Endoscopic Stitching and Suturing

Aurora St. Luke's Medical Center was the first facility in Wisconsin and one of the first centers in the United States to provide endoscopic suturing.

Aurora St. Luke's Medical Center was the first in the United States to repair a spontaneous esophageal perforation and iatrogenic duodenal perforation with endoscopic suturing.

Endoscopic stitching or suturing is an alternative to surgery for repairing gastrointestinal bleeds, fistulas, ulcers stomas, other small defects and complications from weight loss procedures.

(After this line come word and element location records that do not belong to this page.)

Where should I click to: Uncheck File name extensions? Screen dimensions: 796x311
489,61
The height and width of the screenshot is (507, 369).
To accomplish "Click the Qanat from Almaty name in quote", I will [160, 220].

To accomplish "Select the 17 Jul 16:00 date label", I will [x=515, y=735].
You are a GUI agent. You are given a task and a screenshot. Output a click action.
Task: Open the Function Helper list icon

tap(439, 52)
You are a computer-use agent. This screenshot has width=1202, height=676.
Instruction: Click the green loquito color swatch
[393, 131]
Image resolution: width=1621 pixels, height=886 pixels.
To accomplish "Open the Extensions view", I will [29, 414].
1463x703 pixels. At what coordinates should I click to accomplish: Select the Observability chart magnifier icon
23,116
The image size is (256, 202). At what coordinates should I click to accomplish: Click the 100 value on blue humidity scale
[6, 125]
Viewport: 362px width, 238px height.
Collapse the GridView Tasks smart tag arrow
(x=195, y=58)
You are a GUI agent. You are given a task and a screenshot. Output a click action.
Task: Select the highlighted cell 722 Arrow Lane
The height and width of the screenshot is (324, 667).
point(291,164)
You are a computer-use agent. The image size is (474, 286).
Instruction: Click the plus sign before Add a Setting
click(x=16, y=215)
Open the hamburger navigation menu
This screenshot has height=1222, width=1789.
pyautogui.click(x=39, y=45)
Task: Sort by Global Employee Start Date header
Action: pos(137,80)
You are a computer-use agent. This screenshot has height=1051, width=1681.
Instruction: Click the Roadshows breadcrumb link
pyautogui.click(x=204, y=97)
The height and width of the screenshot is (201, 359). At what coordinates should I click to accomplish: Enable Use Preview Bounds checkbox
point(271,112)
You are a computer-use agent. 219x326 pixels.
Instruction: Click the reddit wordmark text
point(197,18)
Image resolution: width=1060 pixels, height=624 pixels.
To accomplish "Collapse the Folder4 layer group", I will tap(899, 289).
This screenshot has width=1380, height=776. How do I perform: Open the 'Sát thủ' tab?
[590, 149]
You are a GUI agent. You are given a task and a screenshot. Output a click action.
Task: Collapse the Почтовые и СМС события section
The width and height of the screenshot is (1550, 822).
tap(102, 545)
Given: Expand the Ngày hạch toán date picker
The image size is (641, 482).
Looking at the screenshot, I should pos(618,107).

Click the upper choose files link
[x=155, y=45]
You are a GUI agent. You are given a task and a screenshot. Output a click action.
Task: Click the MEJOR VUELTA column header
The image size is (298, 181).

Endoscopic stitching or suturing (OverStitch™) has advantages over traditional open surgery and even minimally invasive laparoscopic surgery, including a lower risk of infection, less post-operative pain, faster recovery time and no visible scars.

Why it is Done

You might have endoscopic stitching or suturing if you:

  • Have gained weight after gastric bypass (bariatric) surgery due to an enlarged gastric pouch and need to have the procedure revised
  • Have a post-operative leak in your gastrointestinal tract
  • Have a fistula (abnormal opening) between two organs or between your gastrointestinal tract and the skin
  • Have a perforation (hole) in your gastrointestinal tract from trauma or from an endoscopic or surgical procedure

What to Expect

  • Your doctor performs stitching and suturing using an endoscopic procedure. The procedure takes place at a clinic, outpatient surgical center or hospital.
  • You may be asked to not eat before your procedure or to eat only clear liquids. You also might need to avoid certain medications. Your doctor goes over these instructions with you.
  • You have general anesthesia to make you sleep during the outpatient procedure.
  • Your doctor may numb your throat with a spray before placing the endoscope (tube) in your mouth. You lie on your back or on your side during the procedure. Sometimes, the endoscope needs to be inserted through the rectum.
  • Your doctor inserts an endoscope (flexible tube equipped with a light and tiny camera) down your throat to perform the procedure in your esophagus, stomach or small intestine. Your doctor looks at the images on different computer screens.
  • The procedure takes about XX minutes. You are monitored for an hour or two afterward. This waiting period is normal after sedation medication. Then you can go home.
  • You can't drive yourself home after having sedation medication. Be sure to bring someone along or arrange for a ride home.
  • You might need to rest the remainder of the day because you've had a sedative. Usually, you can return to most normal activities. You might notice a sore throat or abdominal bloating for a day or two.

What the Risks Are

Complications are not common. Some people have a reaction to sedation medication or bleeding. Infection is a possibility with many procedures. Rarely, you can get a tear in the lining of your stomach or duodenum (part of your small intestine) that needs surgical repair.